The court hopes it is plain to the plaintiff that for him now to file in this case these additional summary motions for immediate relief would be regarded by the court as frivolous and a waste of this court's staff and limited resources. It is the court's responsibility to guard against abusive practices and to prevent the unreasonable loss of judicial resources. The plaintiff is warned that if he should persist with this motion practice that the court will consider imposing appropriate filing restrictions. The plaintiff has "no constitutional right of access to the courts to prosecute an action that is frivolous or malicious." Landrith v. Schmidt, 732 F.3d 1171, 1174 (10th Cir. 2013) (per curiam) (quoting Tripati v. Beaman, 878 F.2d 351, 353 (10th Cir. 1989) (per curiam)) (internal quotation marks omitted), cert. denied, 134 S.Ct. 1037 (2014).

(Dk. 29, pp. 4-5).

On June 25, 2015, the Tenth Circuit granted the motion of Mr. Jenkins to dismiss his appeal and denied his request to transfer records to the U.S. Department of Justice. (Dk. 30). As this case is no longer pending on appeal, the above listed post-judgment motions are now pending before the district court. The court must construe these pleadings liberally due to the plaintiff's pro se status. Haines v. Kerner, 404 U.S. 519, 520-21 (1972). Thus, if the pleadings can be reasonably read as stating a valid ground for prevailing in the particular procedural context, the court will do so and overlook the lack of cited legal authorities, the confusion of legal theories, poor writing, and unfamiliarity with pleading requirements. Hall v. Bellmon, 935 F.2d 1106, 1110 (10th Cir. 1991). The district court, however, may not become an advocate for the pro se litigant. Id.
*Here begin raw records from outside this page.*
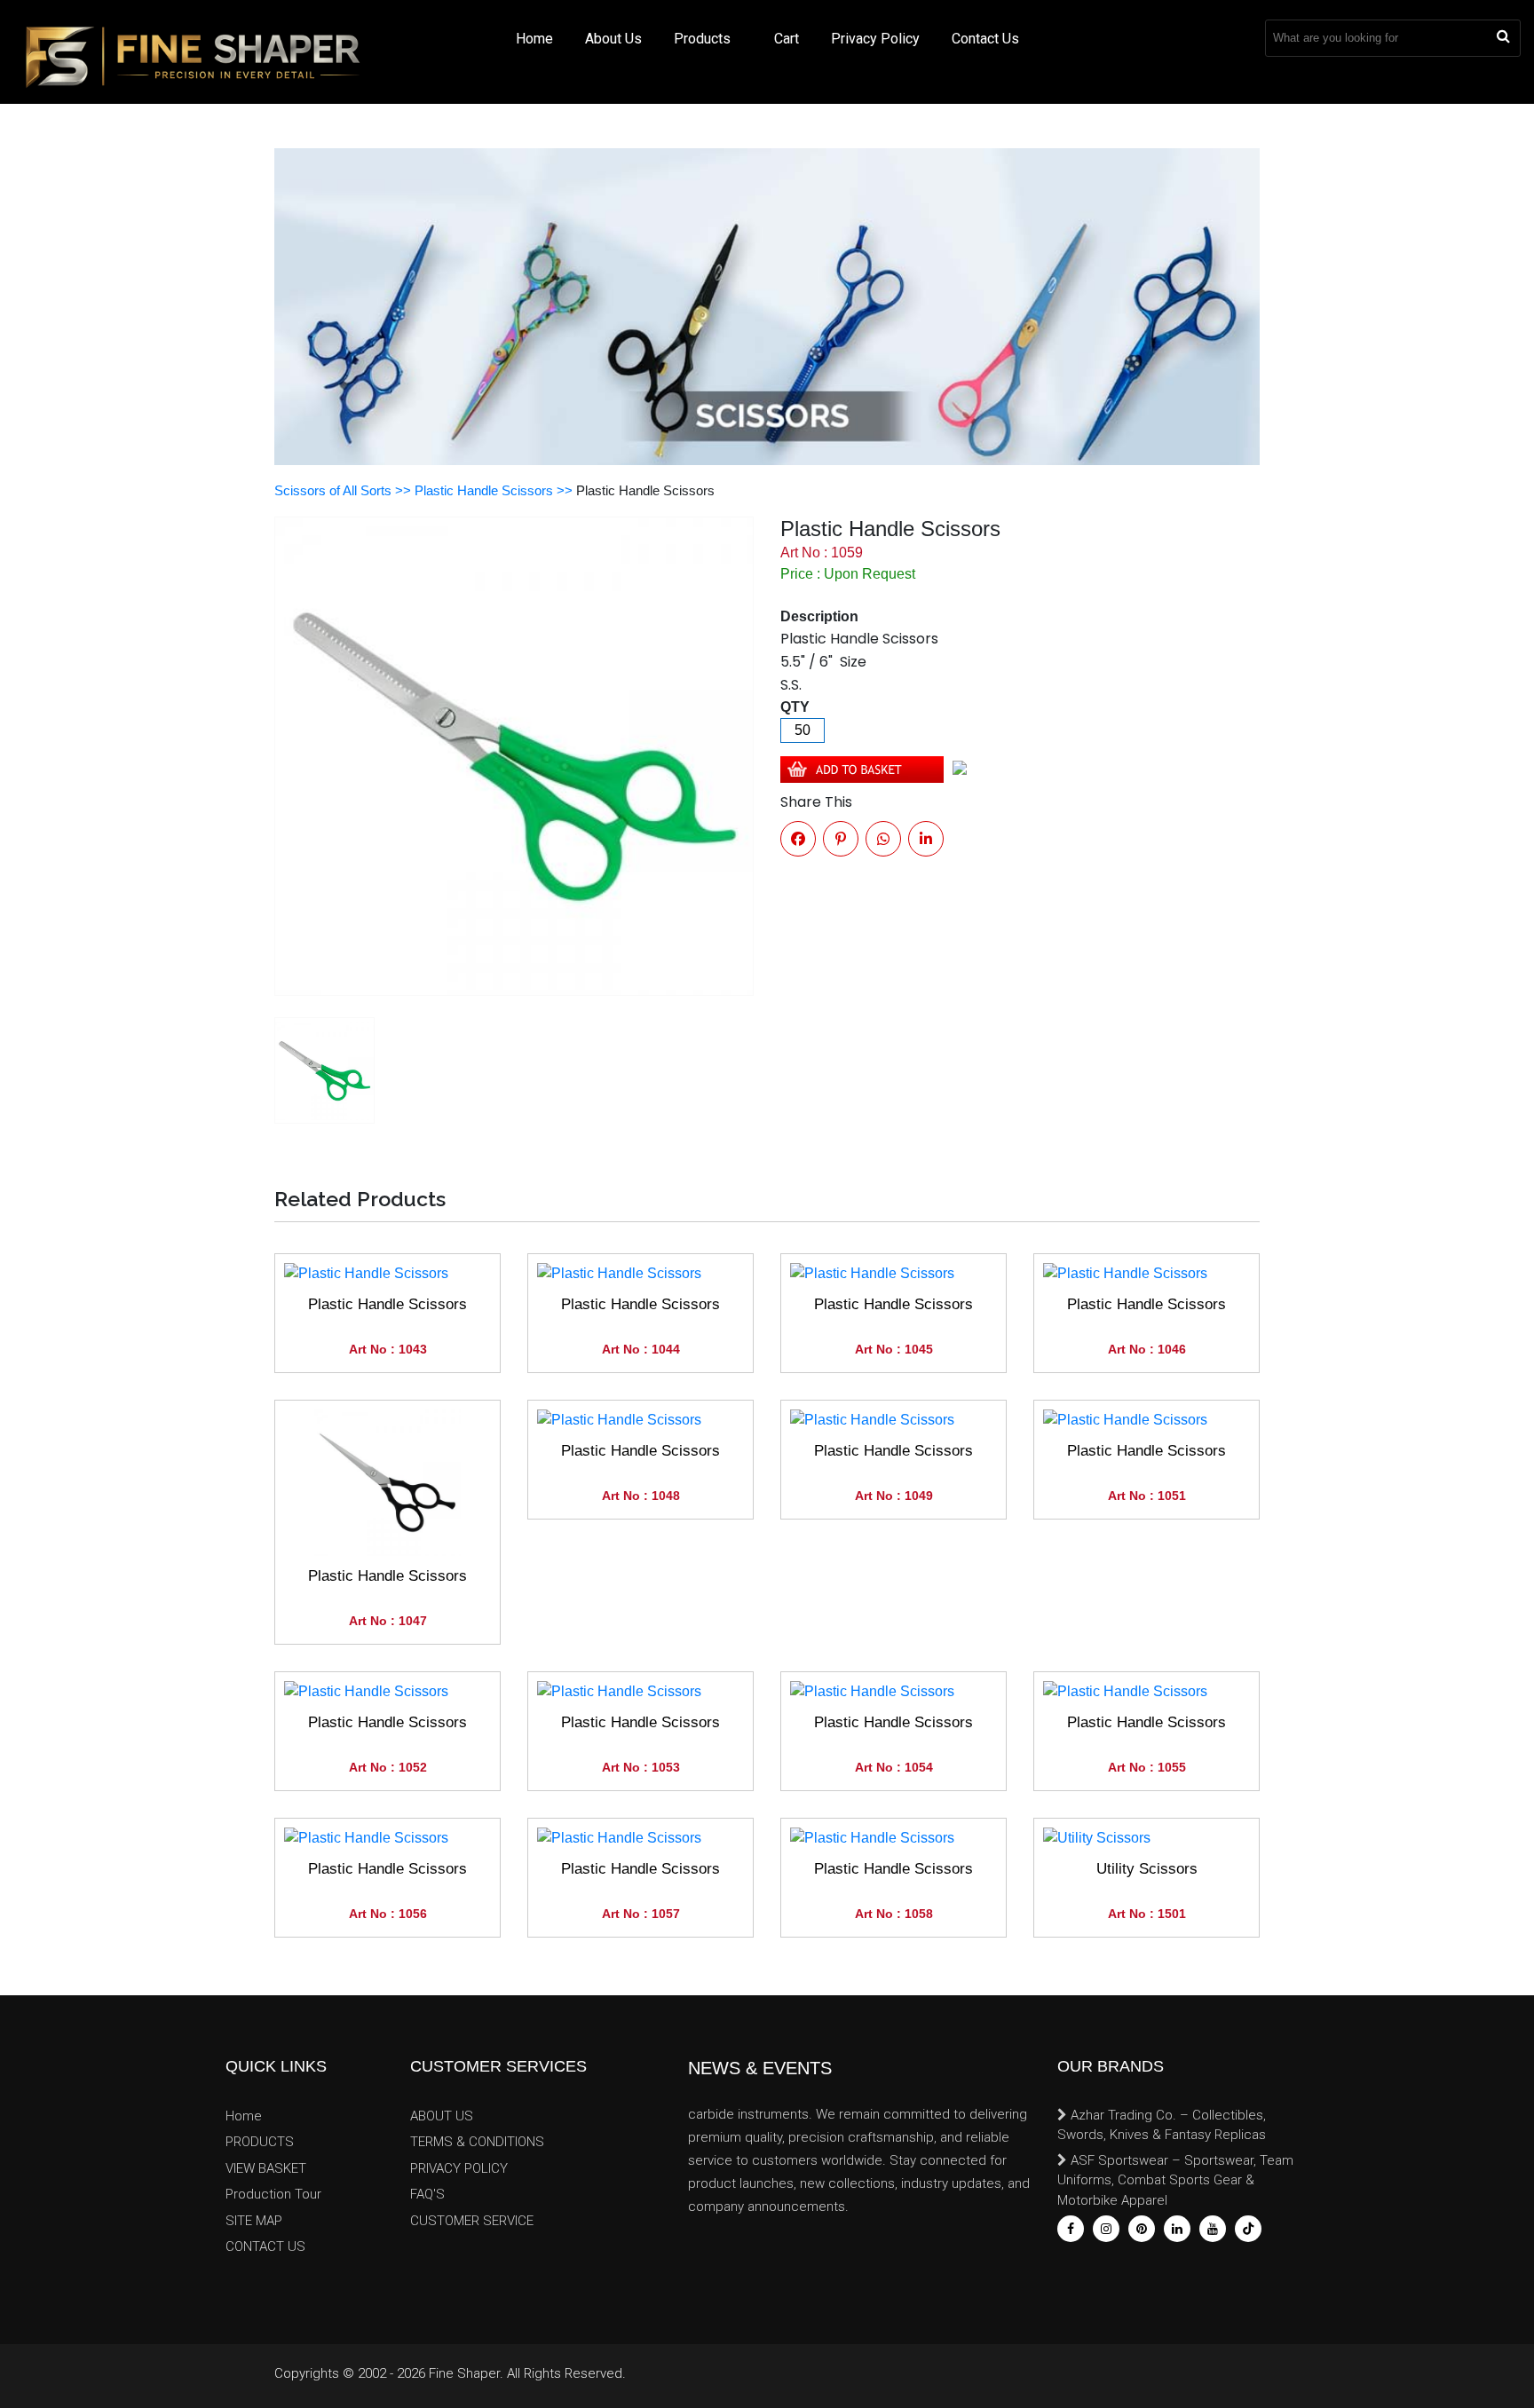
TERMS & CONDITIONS (477, 2142)
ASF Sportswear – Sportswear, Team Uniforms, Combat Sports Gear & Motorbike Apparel (1175, 2180)
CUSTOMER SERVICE (472, 2221)
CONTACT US (265, 2246)
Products (704, 38)
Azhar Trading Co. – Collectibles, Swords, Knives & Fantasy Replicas (1161, 2125)
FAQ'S (427, 2194)
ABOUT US (441, 2116)
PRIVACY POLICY (459, 2168)
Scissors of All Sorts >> (344, 490)
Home (534, 38)
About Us (613, 38)
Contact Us (985, 38)
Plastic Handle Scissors (387, 1304)
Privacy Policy (875, 38)
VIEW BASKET (265, 2168)
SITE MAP (253, 2221)
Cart (786, 38)
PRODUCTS (259, 2142)
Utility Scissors (1147, 1868)
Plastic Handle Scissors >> (495, 490)
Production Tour (273, 2194)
To be entitled to the discretionary post-judgment relief available under Rule 60(b), a movant must satisfy one of the exceptional circumstances listed as six grounds for relief from judgment under Rule 60(b). Van Skiver v. United States, 952 F.3d 1241, 1243-44 (10th Cir. 1991). "A Rule 60(b) motion is not intended to be a substitute for a direct appeal." Servants of Paraclete v. Does, 204 F.3d 1005, 1009 (10th Cir. 2000) (citation omitted).
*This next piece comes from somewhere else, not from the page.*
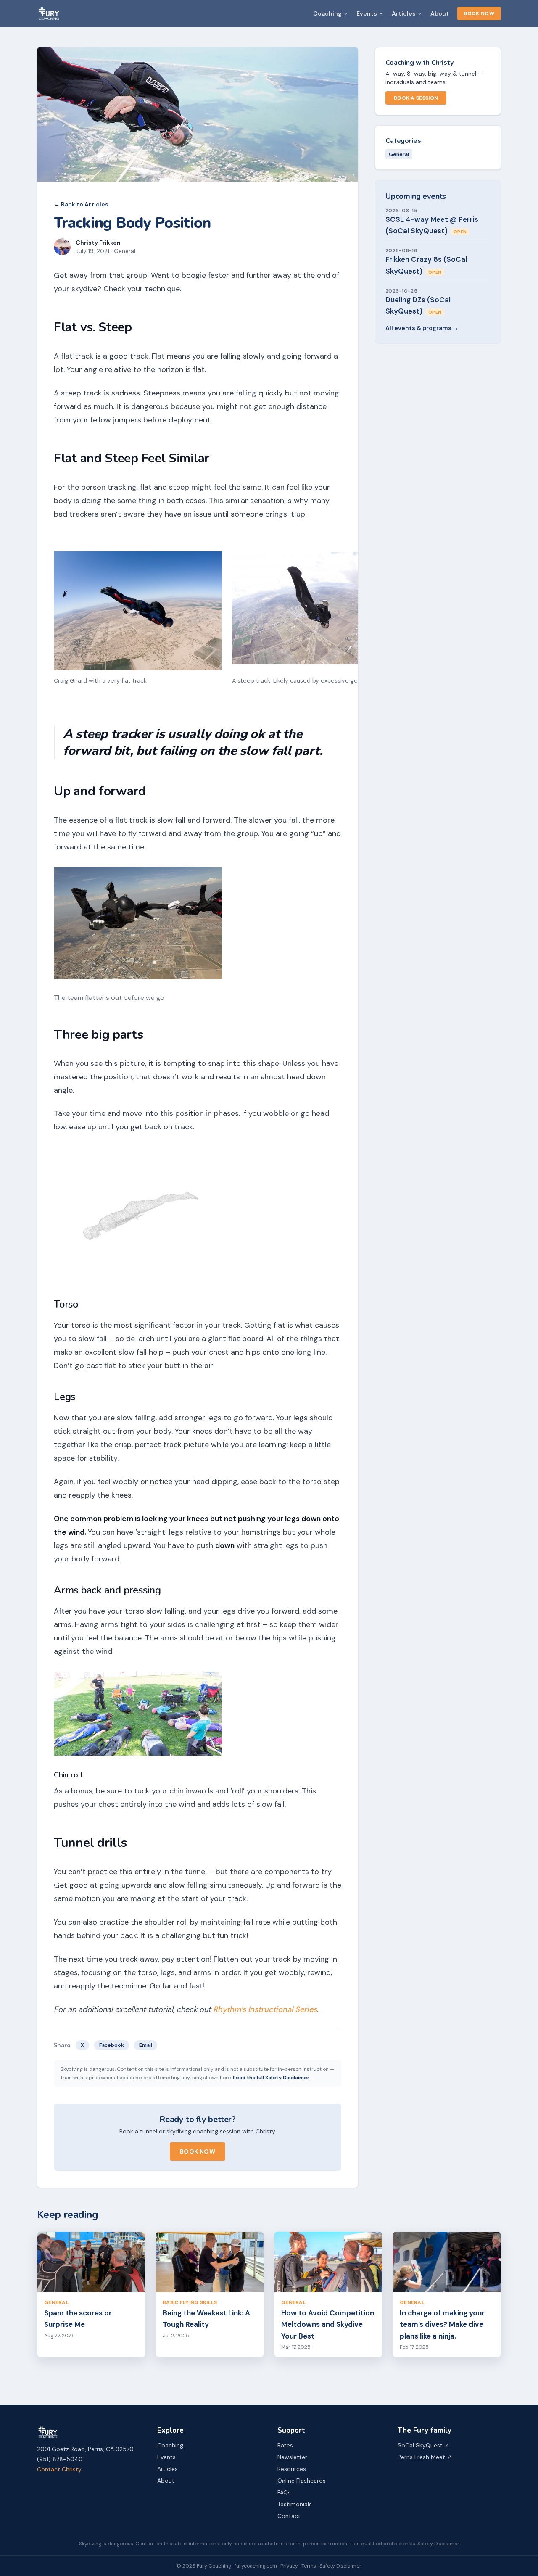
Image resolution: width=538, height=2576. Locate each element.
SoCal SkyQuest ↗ (423, 2445)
None of the plaintiff's motions recite any of the exceptional circumstances warranting relief under Rule 60(b). Nor does a reasonable reading of the plaintiff's filings yield any grounds for Rule 60(b) relief. The court dismissed this case without prejudice for the plaintiff's failure to meet the requirements for pleading an action and for failure to comply with the court's orders enforcing these requirements. The court cannot read any of the plaintiff's pleadings as arguing the court made a substantive mistake of law or fact in that order and judgment. The plaintiff's pleadings offer no reasons for revisiting its narrow ruling here. Final judgment has been entered in this case, the appeal has been dismissed, and none of the plaintiff's filings assert any proper ground for relief under Rule 60(b).

IT IS THEREFORE ORDERED that the plaintiff's Motion for Order to Dismiss Case, (Dk. 20); Motion for Rehearing-Farm (Dk. 22); Motion for Rehearing-Residence (Dk. 23), Motion for Rehearing-Michael Shelton (Dk. 24), Motion for Rehearing-Antah (Dk. 25), Motion for Rehearing-Robert Jenkins (Dk. 26), Motion for Rehearing-Wayne Lewis (Dk. 27) and Motion for Order (Dk. 28) are treated as Rule 60(b) motions and denied.